In der /etc/conf.d/net darf die Netzwerkkarte nur mit "up" drinstehen. Keine feste IP oder gar DHCP.

----------

## oscarwild

 *oscarwild wrote:*   

> Was steht denn im Log?

 

----------

## slick

Was sagt denn ifconfig nach dem Start von adsl-start?

----------

## ACE2xxx

also, eins nach dem anderen:..............

bin im momment im root der Live cd! also, nix gemountet!!! noch nicht!

in der resolv.conf steht drin.....

Nameserver 194.8.194.60

Nameserver 213.168.112.60

-------------------------------------------------------

@ Karsten from Berlin:

so alles gemacht!

was bewirkt: "rc-update add rp-pppoe default"

das wird zwar ausgeführt aber nix geht!! kein adsl-start, nix!

/etc/conf.d/net verändert, jetzt steht da nur "UP"

------------------------------------------------------------

@ oscarwild: welche LOG?

------------------------------------------------------------

ifconfig ändert sich nicht, also eher gesagt habe ich da einfach keine IP, Gateway usw einträge...wenn ich das von hdd ausführe, aber von live cd:

1. sofort nach adsl-start habe ich eine IP und daran das ändert sich auch eine weile nicht, bin aber trotzdem offline...

2.eine weile später habe ich dort überhaupt keine IP laso nicht das Standart Bild und bin immernoch offline!

------------------------------------------------------------

nochwas....wenn ich von HDD lade, dann ist meine root read only!!! wo kann man das ändern?

MFG ACE

----------

## oscarwild

 *ACE2xxx wrote:*   

> was bewirkt: "rc-update add rp-pppoe default"

 

Das automatisiert lediglich das adsl-start/stop, damit Du das später nicht immer von Hand ausführen musst.

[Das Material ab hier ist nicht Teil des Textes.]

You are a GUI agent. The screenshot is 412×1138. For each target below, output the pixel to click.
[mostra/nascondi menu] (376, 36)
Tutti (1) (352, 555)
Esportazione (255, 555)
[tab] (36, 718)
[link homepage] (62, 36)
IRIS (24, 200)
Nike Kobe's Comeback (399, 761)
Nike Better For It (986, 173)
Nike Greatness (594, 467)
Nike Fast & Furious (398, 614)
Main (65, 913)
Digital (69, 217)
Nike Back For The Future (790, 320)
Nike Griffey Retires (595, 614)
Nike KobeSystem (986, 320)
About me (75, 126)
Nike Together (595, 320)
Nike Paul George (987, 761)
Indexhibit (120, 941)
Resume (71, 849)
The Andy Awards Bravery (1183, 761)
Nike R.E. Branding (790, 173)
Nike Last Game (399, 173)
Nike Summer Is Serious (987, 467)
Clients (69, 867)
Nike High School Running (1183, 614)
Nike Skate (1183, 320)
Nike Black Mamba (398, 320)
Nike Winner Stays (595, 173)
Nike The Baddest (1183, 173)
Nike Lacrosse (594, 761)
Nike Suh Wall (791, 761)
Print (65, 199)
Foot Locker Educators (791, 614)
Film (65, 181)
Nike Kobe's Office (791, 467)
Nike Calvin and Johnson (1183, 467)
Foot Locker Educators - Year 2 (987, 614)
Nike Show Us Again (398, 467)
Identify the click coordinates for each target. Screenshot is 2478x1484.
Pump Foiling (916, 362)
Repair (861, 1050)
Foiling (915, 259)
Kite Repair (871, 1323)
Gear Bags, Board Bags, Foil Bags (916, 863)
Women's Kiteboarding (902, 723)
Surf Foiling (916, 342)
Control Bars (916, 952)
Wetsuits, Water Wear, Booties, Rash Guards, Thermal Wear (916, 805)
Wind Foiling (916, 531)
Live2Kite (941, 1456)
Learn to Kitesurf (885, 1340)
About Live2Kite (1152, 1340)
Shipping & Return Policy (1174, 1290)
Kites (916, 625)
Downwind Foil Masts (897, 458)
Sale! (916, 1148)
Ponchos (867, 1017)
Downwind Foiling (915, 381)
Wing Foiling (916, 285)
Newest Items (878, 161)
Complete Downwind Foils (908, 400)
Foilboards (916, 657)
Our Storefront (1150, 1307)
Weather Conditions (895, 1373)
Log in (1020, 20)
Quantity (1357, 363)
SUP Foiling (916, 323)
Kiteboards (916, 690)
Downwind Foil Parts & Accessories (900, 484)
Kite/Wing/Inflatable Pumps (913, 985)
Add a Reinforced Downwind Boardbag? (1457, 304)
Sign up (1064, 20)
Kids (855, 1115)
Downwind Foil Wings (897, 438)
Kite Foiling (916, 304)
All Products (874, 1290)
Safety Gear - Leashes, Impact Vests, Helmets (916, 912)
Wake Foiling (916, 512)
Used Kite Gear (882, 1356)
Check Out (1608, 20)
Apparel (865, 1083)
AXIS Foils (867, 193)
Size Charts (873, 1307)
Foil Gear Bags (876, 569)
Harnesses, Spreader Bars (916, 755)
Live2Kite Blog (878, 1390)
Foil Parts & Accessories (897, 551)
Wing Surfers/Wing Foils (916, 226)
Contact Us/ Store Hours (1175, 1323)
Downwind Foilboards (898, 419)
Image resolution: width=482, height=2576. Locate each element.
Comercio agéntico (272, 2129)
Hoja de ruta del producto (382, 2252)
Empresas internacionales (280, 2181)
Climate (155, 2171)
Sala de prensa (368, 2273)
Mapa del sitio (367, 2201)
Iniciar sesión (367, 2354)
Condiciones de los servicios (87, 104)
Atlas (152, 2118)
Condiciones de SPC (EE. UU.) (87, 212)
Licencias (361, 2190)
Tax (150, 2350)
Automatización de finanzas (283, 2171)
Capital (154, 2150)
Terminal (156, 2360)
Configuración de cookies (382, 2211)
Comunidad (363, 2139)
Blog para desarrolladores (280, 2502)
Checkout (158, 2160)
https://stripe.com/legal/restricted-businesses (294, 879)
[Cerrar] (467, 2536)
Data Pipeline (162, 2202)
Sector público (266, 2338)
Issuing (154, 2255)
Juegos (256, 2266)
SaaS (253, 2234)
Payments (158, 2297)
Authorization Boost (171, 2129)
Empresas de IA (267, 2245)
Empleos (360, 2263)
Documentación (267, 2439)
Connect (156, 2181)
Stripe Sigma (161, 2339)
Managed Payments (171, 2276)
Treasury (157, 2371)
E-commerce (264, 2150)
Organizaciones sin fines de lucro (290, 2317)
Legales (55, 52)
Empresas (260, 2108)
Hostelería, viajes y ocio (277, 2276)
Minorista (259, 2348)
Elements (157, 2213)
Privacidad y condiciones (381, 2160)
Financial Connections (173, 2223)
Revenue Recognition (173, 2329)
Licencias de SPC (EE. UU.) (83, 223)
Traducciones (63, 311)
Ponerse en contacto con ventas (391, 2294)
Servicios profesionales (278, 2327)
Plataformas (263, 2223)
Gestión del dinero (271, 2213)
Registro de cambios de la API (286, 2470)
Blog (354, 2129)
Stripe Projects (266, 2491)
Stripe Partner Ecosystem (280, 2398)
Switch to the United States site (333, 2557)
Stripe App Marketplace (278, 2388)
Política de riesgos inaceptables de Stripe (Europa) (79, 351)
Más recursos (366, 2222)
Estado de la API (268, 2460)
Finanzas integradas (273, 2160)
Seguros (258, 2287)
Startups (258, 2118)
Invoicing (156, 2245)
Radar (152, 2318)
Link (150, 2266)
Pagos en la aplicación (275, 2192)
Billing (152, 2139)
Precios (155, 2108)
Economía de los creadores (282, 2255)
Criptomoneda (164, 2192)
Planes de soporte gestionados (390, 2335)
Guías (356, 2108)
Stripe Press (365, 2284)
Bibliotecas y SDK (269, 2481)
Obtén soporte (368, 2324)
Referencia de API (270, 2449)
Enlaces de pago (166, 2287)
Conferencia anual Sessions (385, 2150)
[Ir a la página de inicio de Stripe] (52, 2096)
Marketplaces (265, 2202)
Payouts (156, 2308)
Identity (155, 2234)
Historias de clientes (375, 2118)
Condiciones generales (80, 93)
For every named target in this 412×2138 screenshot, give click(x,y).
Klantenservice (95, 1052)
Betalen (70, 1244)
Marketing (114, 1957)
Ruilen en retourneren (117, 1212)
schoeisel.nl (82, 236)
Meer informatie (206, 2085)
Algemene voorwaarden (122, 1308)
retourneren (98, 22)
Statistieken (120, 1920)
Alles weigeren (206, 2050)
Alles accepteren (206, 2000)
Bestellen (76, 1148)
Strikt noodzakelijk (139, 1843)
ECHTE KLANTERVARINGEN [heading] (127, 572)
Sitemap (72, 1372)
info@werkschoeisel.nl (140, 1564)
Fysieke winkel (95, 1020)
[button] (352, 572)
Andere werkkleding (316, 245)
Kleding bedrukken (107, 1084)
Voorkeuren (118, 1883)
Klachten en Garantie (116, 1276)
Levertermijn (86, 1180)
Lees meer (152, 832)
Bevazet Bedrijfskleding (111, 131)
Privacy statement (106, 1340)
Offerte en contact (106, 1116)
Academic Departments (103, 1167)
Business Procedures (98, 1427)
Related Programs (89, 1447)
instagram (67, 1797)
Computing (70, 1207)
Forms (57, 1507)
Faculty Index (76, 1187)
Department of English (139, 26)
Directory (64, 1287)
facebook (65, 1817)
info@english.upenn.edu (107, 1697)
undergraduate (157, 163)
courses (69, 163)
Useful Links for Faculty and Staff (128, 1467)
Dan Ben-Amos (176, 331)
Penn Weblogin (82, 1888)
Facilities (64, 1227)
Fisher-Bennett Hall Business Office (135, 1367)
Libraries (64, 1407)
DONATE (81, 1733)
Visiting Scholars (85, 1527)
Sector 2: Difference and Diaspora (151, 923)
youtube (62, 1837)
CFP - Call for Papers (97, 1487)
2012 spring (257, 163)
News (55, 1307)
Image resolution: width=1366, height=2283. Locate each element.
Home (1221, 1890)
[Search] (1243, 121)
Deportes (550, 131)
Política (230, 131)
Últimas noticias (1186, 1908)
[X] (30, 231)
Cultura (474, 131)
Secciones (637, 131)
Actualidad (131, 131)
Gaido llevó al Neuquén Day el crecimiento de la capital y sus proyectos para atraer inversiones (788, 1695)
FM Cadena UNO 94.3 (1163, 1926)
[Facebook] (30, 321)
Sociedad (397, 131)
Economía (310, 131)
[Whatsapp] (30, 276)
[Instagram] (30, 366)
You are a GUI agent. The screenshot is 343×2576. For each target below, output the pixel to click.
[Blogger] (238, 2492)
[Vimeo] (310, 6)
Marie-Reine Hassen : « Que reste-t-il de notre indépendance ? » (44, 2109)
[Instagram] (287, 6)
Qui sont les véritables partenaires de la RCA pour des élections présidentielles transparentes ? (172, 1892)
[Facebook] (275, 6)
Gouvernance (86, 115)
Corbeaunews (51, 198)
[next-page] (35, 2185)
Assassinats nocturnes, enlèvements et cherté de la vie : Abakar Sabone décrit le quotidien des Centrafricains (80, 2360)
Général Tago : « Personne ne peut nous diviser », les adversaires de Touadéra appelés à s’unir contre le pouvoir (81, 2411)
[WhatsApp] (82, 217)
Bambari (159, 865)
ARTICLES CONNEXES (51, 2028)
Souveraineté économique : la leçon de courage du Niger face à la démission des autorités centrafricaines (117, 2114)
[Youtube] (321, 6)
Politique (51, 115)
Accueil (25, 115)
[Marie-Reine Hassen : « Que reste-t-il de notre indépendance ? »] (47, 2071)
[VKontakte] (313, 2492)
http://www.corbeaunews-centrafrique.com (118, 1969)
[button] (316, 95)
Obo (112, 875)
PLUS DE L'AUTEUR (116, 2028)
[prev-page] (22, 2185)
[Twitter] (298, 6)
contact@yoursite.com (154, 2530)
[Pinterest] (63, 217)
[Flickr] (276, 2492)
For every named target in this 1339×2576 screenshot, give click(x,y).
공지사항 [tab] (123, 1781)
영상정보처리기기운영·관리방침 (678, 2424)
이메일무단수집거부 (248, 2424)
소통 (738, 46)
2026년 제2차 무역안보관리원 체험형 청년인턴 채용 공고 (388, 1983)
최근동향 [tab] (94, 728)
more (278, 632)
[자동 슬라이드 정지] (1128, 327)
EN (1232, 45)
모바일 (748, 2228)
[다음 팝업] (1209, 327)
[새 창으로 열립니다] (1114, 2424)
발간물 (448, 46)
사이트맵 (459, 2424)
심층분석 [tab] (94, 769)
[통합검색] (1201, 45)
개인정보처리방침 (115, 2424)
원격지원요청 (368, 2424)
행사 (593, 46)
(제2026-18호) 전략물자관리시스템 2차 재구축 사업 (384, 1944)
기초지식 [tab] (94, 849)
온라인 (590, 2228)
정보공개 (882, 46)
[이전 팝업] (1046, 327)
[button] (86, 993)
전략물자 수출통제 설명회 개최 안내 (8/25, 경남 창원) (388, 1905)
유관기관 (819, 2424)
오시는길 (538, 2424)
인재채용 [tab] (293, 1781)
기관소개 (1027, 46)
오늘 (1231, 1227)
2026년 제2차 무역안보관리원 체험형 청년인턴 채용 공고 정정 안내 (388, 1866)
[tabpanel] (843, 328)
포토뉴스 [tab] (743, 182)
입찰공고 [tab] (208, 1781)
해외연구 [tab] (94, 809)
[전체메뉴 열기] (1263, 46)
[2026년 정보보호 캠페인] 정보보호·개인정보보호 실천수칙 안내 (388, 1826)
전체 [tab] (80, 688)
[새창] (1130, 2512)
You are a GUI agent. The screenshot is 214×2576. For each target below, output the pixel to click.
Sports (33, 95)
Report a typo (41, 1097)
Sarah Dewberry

Vergiss das erst mal zum Tesen.

 *ACE2xxx wrote:*   

> welche LOG?

 

Das Systemlog... /var/log/messages ?

 *ACE2xxx wrote:*   

> nochwas....wenn ich von HDD lade, dann ist meine root read only!!! wo kann man das ändern?

 

Welche ROOT?  :Laughing: 

----------

## Karsten from Berlin

/etc/conf.d/net: Aus 'UP' mache bitte 'up'.

Was gibst Du denn bei den Fragen von adsl-setup so an? 

On Demand:

Ich habe Probleme mit dem 'on demand' setting. Wenn ich da eine Sekunden-Dauer angebe, fällt zwar immer die ADSL-Verbindung nach entsprechender Idle-Zeit ab, aber leider wählt er sich nicht mehr von alleine ein. Das passt auf Deine Problembeschreibung.

----------

## ACE2xxx

wonach muss ich in der everything LOG suchen? weil da ist jetzt ziemlich viel drin! so....also rauslesen kann ich so auf die Schnelle....viele fehlgeschlagene emerge vorgänge unter anderm auch xfsprogs usw....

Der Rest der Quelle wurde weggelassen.